Peter wished Tinkerbell would be more specific about what was going on. She was tremendously worked up, but wouldn’t give any details about what exactly had upset her so. When he’d asked if the boys had been captured, she’d said “What do you think?” or the equivalent, in her fairy-language. However, she’d firmly denied that Captain Hook, or any of the pirates, or the mermaids, or even the Indians, who normally had little conflict with the boys so Peter had been shocked to find himself asking about them.
“Where are the boys now?” Asked Peter, and in response Tinkerbell merely increased her speed, so that Peter couldn’t even keep up, and almost lost sight of her.
They were coming into view of Neverland, though, so Peter stopped trying to catch up Tinkerbell and instead looked over the island. Everything looked just how he’d left it, and just how it ought to be. He made his way to the entrance to the Lost Boys’ home. There was Tinkerbell, waiting at one of the secret entrances. But Peter was closer to another, so he ran to that one and jumped into it.
Only instead of falling into the room below, he found himself standing on a sort of net made out of branches and twigs and leaves, all caked together with mud. “How strange,” said Peter. “Why would they close up this entrance?”
Tinkerbell called impatiently from the entrance she’d flown to, and Peter joined her there. This one was open, so he climbed down to the underground home of the Lost Boys.
“Halt!” Said a voice.
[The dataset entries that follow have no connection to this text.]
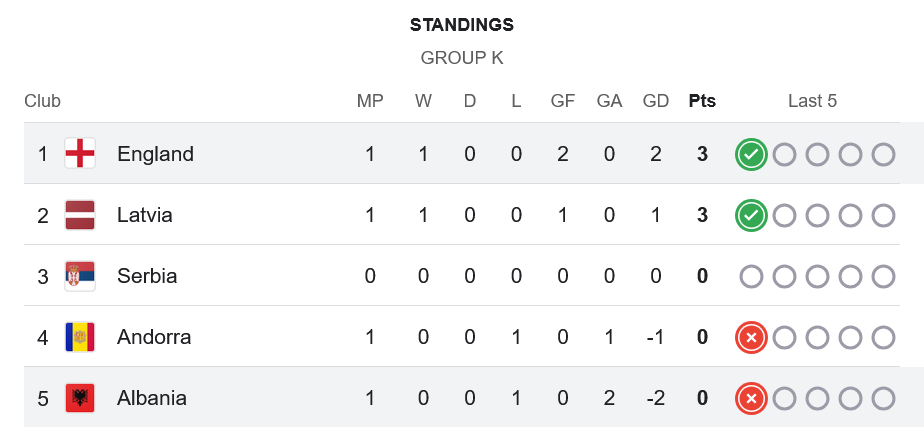The image size is (924, 445).
Task: Click England's green win checkmark icon
Action: click(x=751, y=154)
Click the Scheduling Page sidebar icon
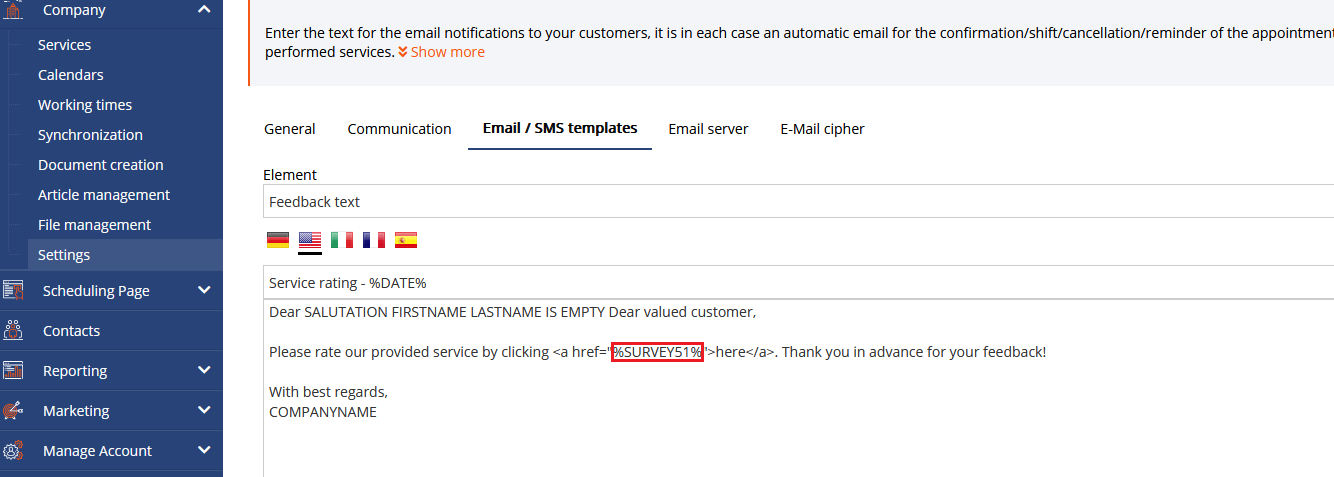The width and height of the screenshot is (1334, 477). [13, 290]
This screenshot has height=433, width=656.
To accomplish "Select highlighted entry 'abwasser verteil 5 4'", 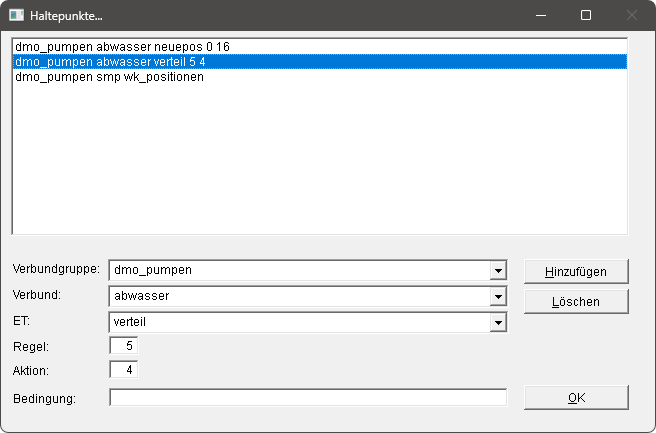I will point(125,62).
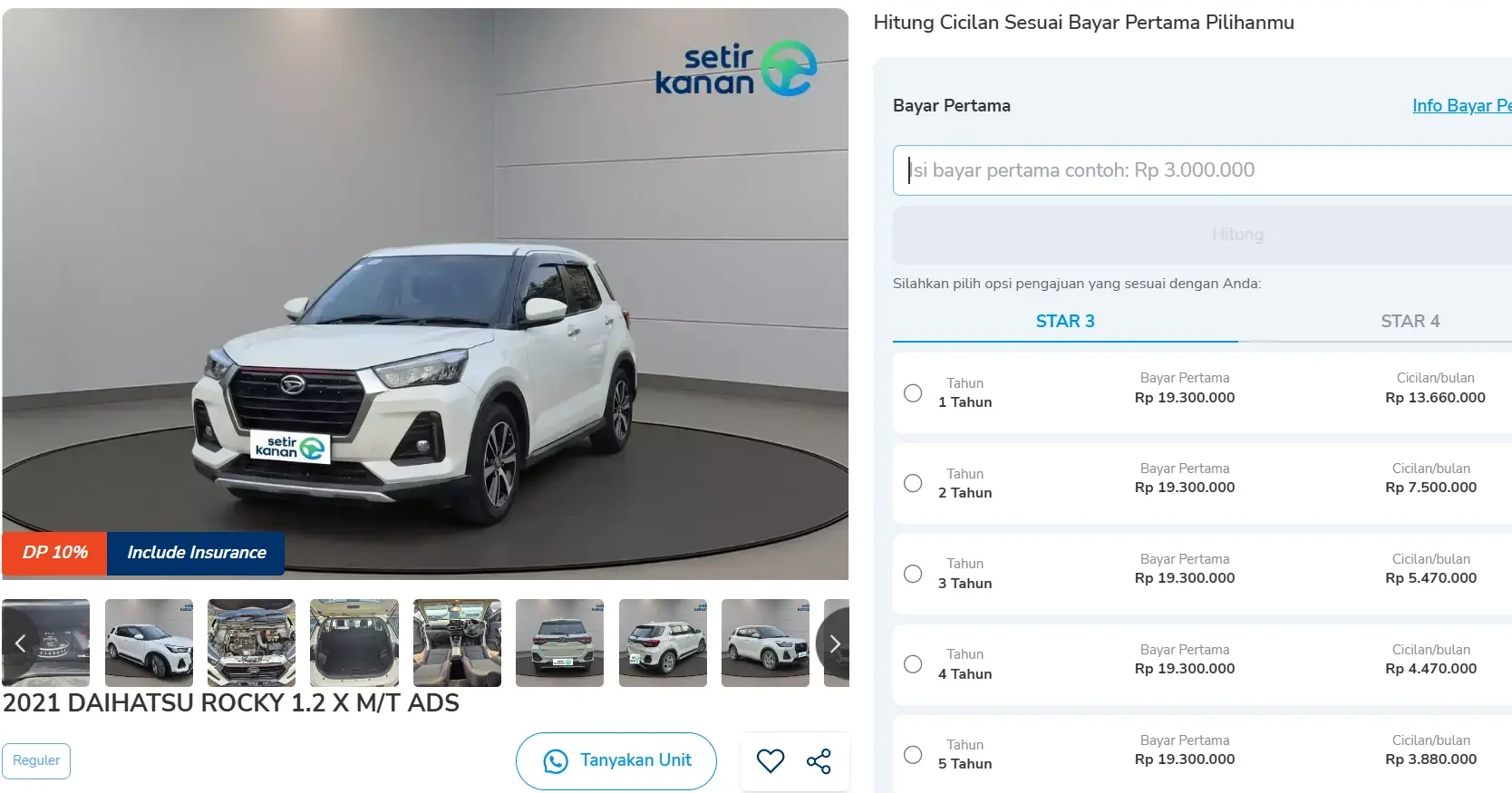The image size is (1512, 793).
Task: Open the engine bay thumbnail
Action: click(x=251, y=643)
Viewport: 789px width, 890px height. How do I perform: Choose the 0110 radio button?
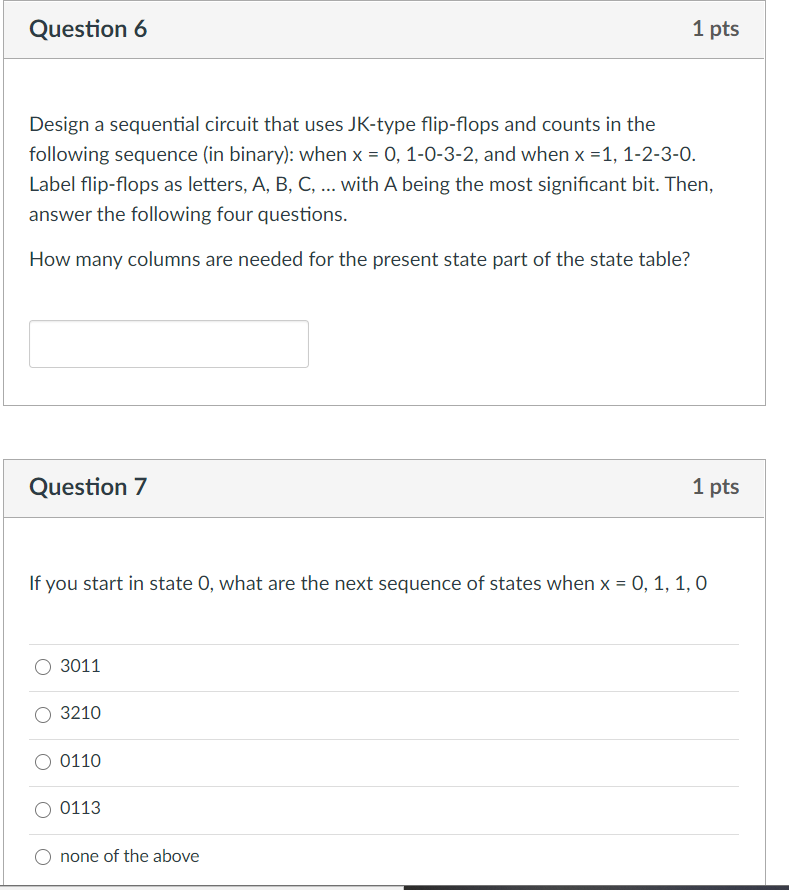coord(43,762)
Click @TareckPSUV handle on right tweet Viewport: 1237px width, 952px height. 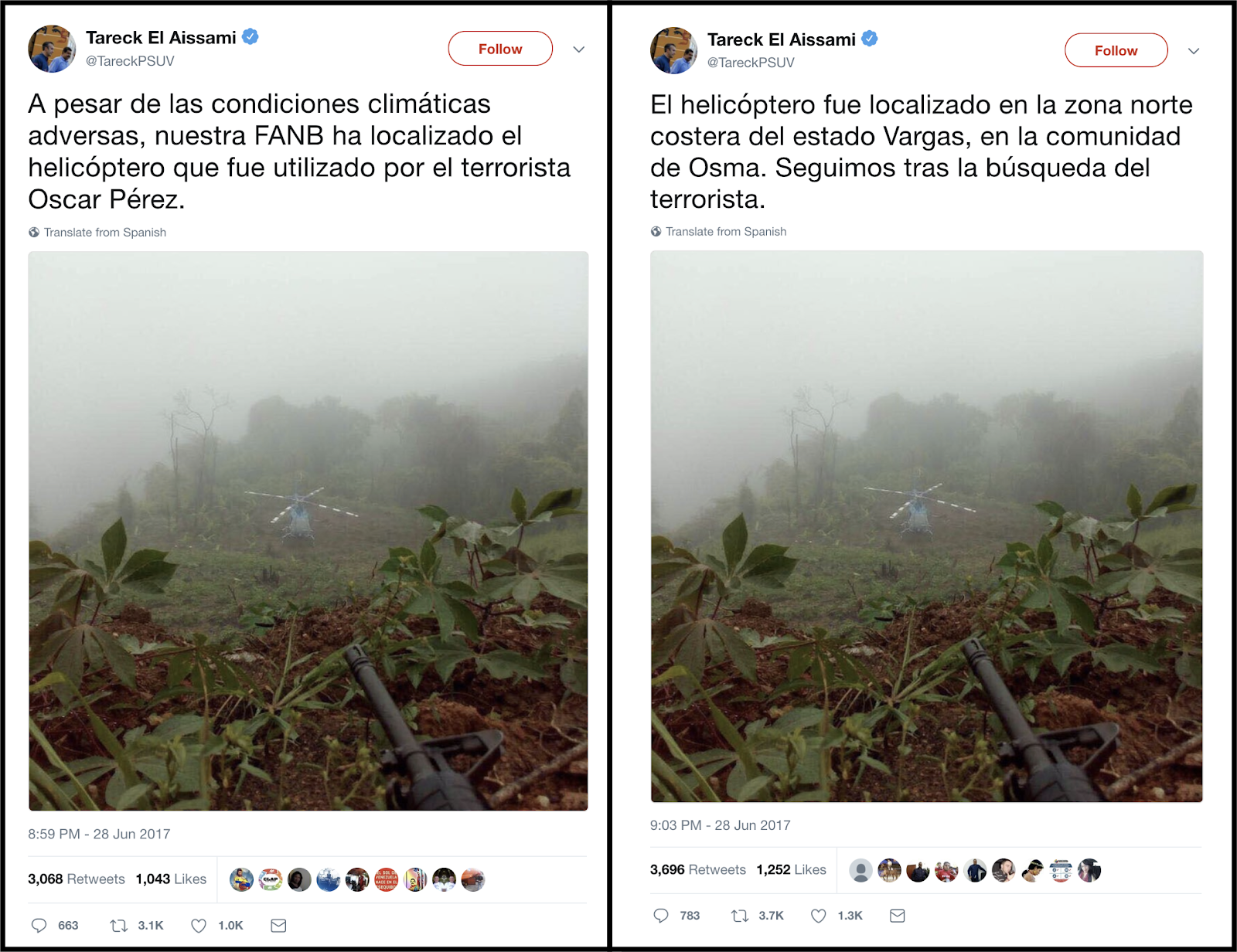coord(751,63)
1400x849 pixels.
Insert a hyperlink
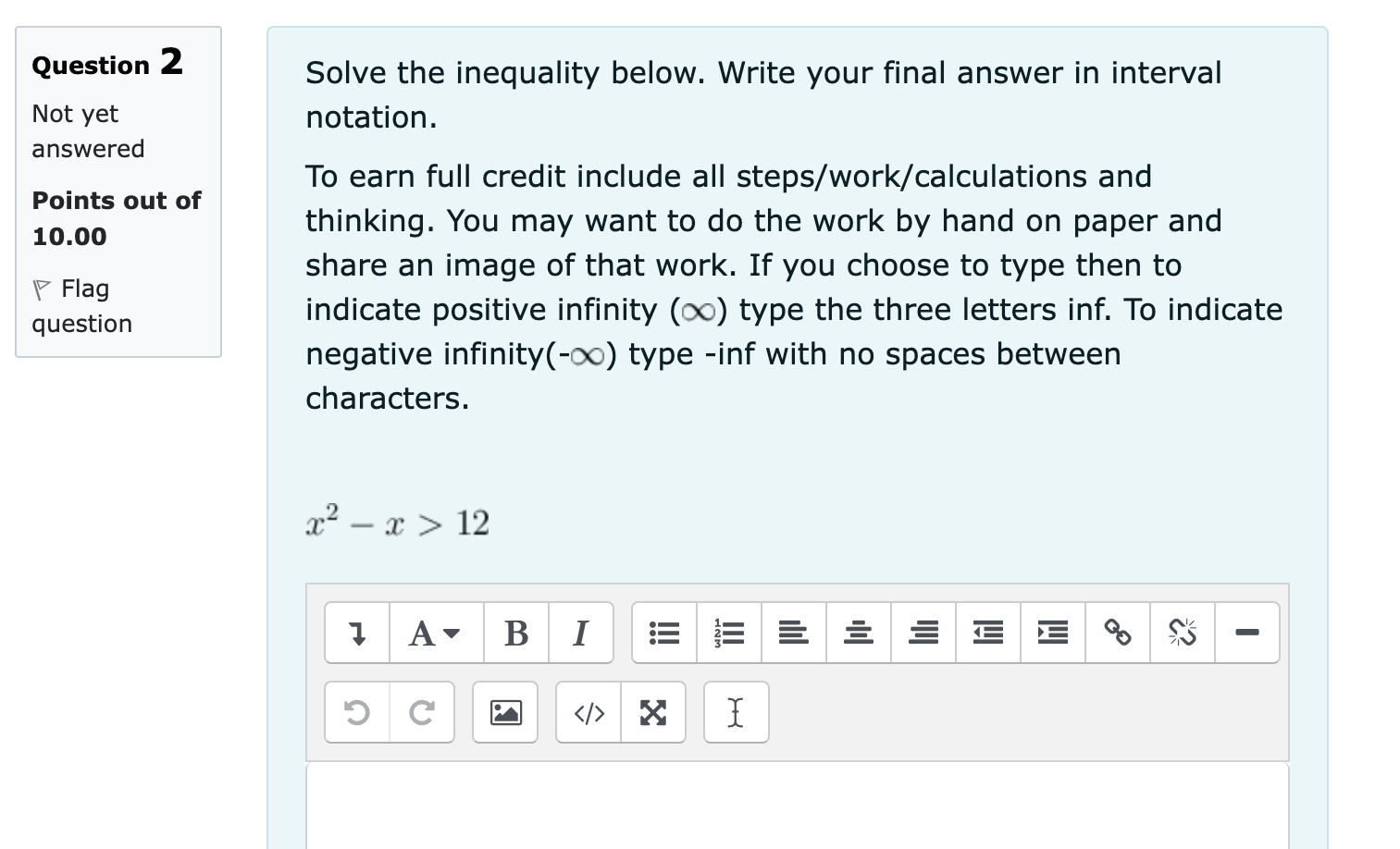click(x=1117, y=633)
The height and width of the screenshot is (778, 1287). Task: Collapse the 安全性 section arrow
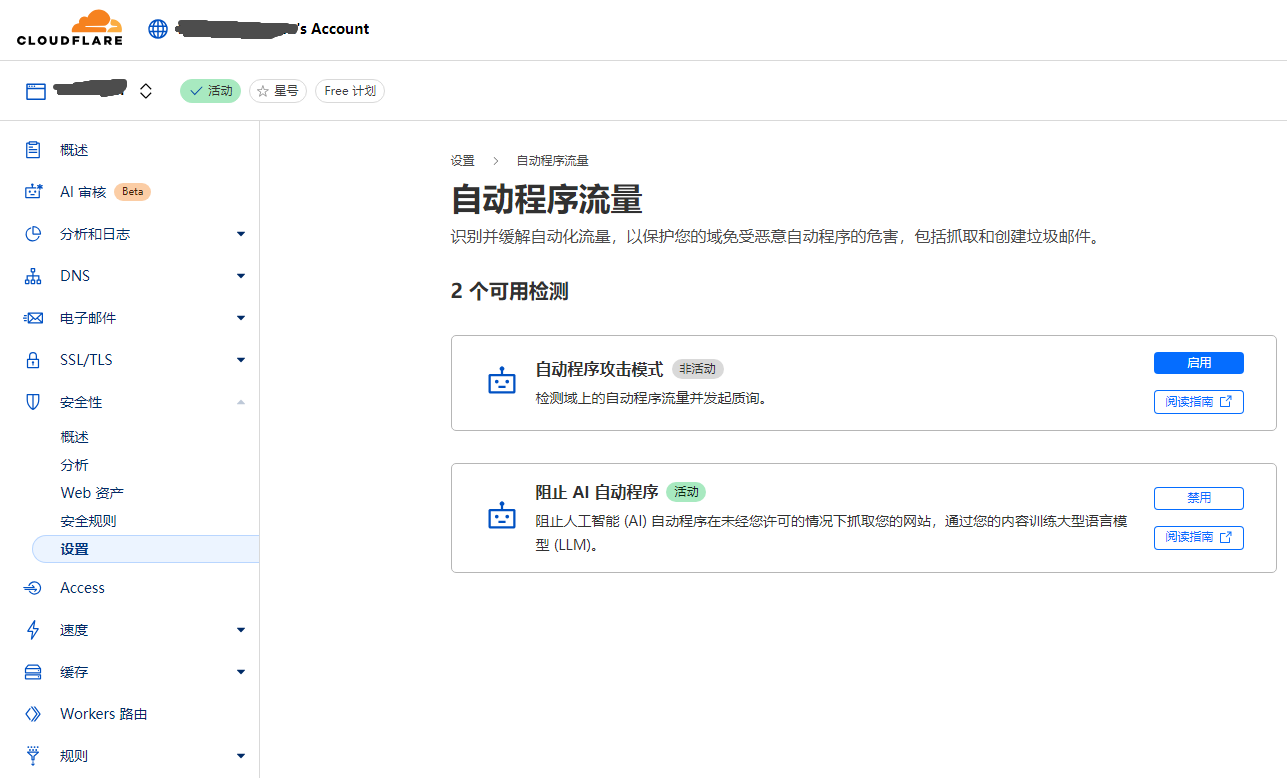pyautogui.click(x=240, y=402)
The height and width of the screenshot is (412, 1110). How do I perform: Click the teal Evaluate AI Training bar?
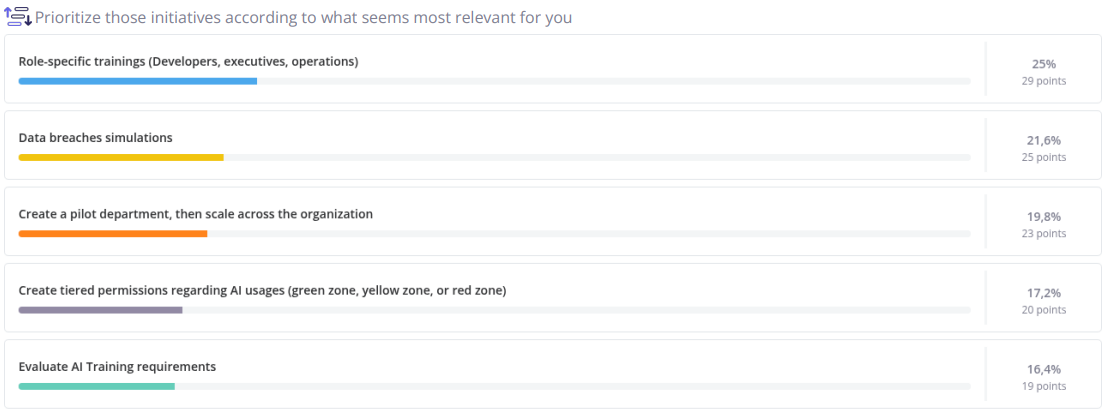tap(96, 387)
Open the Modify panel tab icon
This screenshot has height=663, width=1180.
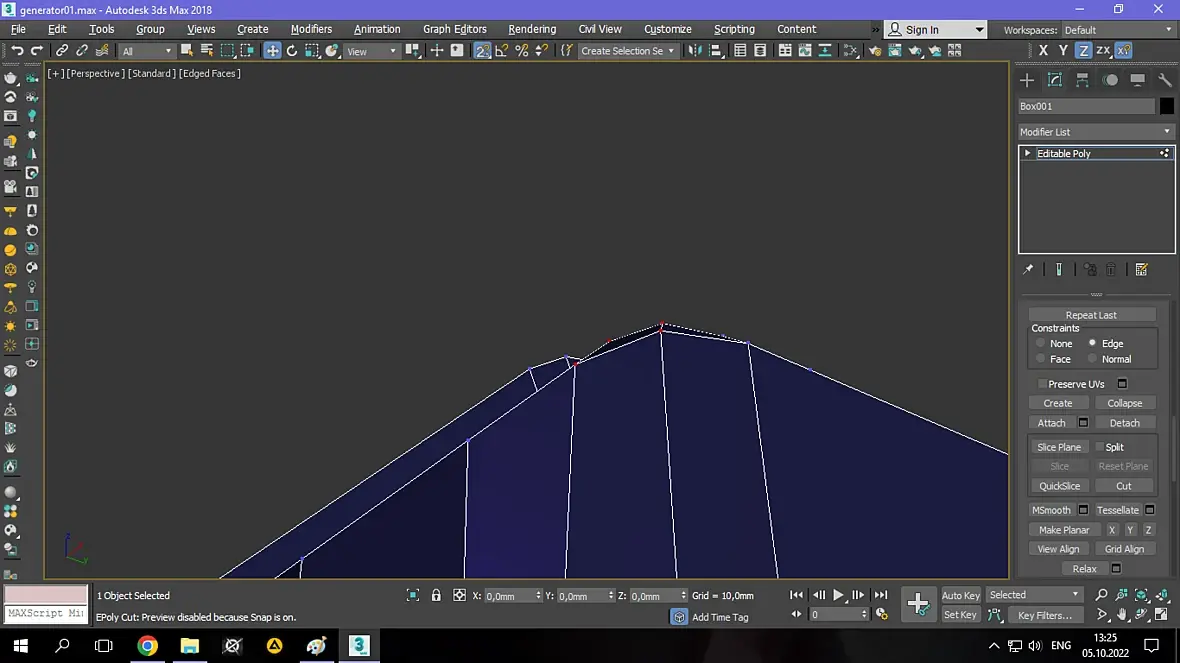[1054, 80]
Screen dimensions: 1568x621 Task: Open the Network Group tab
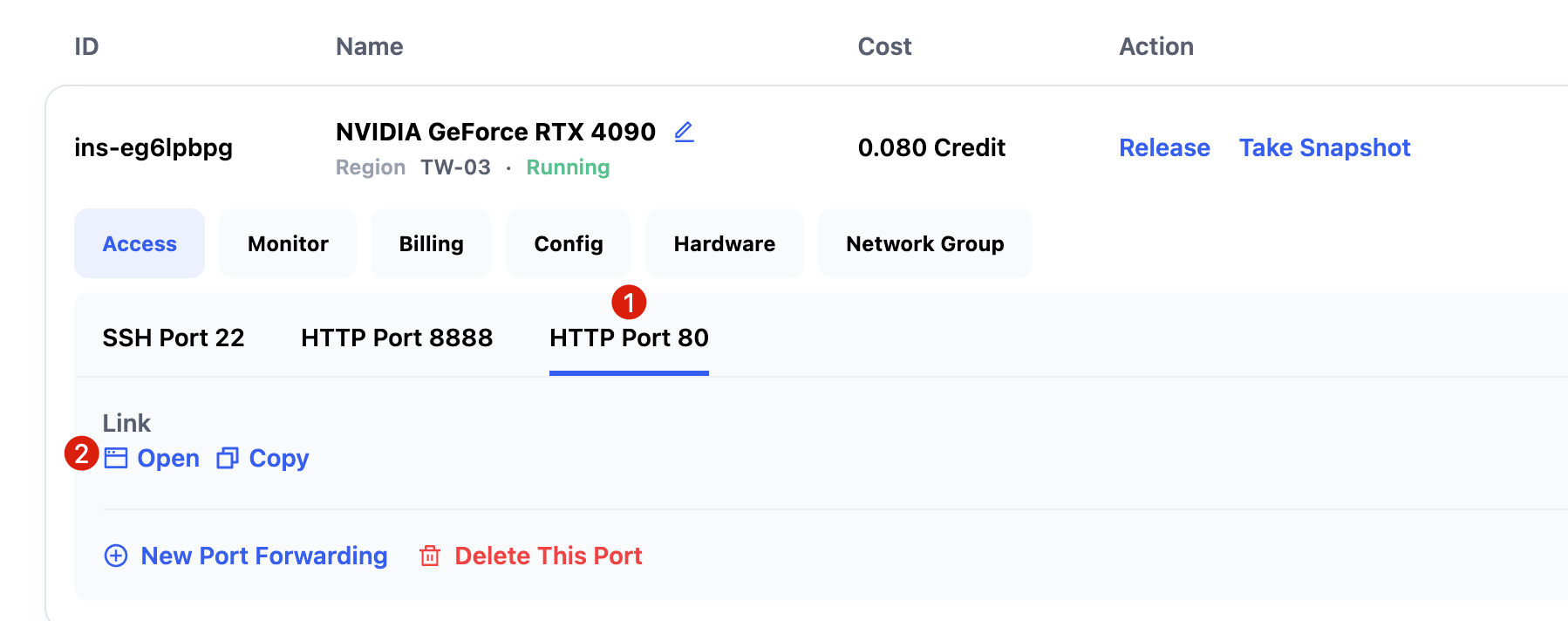[x=924, y=243]
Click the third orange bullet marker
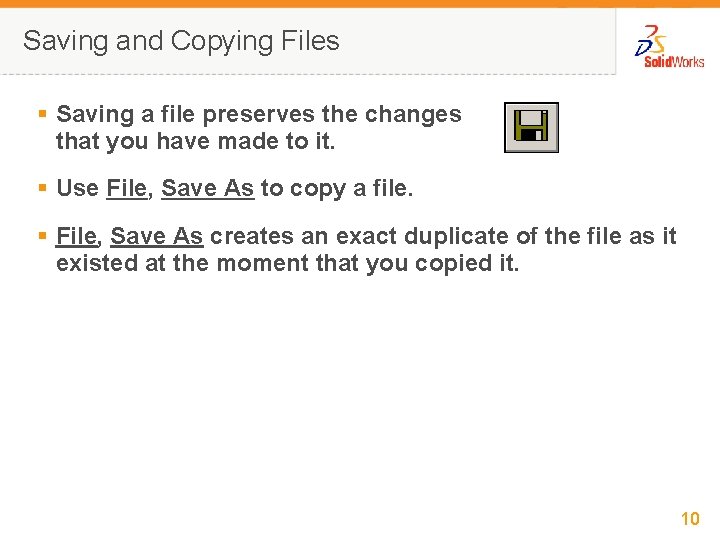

Looking up, Peter saw Nibs, brandishing a stick. “Who goes there?” Nibs continued.
“What are you doing, Nibs? I’m home!” Announced Peter, bounding past him into the room.
“Peter!” Said Nibs, followed by a chorus of repetition from the other boys.
“What’s wrong with some of the entrances?” Peter asked. “I couldn’t get in the way I first tried.”
“Oh, Nathan had us block them up,” said Tootles.
“Who’s Nathan?” Asked Peter.
Everyone turned to face the entrance that Peter had just used, where a new boy, Nathan, was now entering. Nibs didn’t challenge him as he had Peter, but merely stood aside.
“And who are you?” Asked Nathan.
“I’m Peter Pan, and I want to know why you blocked off the entrances to our home.”
“Simple. Seven entrances led to holes in security. One entrance is all we need. There’s much less chance of Hook and the other pirates locating us now.” The boys all nodded as Nathan spoke.
“What, you think Hook will think to look in a tree stump for our hideout? Even if he did, I could handle him. It would be a terrific fight!”
“Who’s talking about fights?” Wendy’s voice called from the entrance. “I thought we’d all agreed that fighting is dangerous.” She emerged into the room, saw Peter, and called out his name. “How wonderful it is to have you back! But I’m afraid we have an awful lot to tell you.”
As Wendy described events to Peter, the Lost Boys continually interrupted, and Nathan felt he had to explain the parts that he’d been involved in, as no one else understood it properly, or so he said. The result was that various people were talking from every part of the room all at once, telling the story out of order and repeating bits that they thought were important, but which probably didn’t make a difference in the end. In the end Peter was left confused and without a proper understanding of anything that had happened, save that Nathan had shown up from somewhere and, without Peter around, the boys had flocked to the brave and wise newcomer and now mostly did whatever he told them to.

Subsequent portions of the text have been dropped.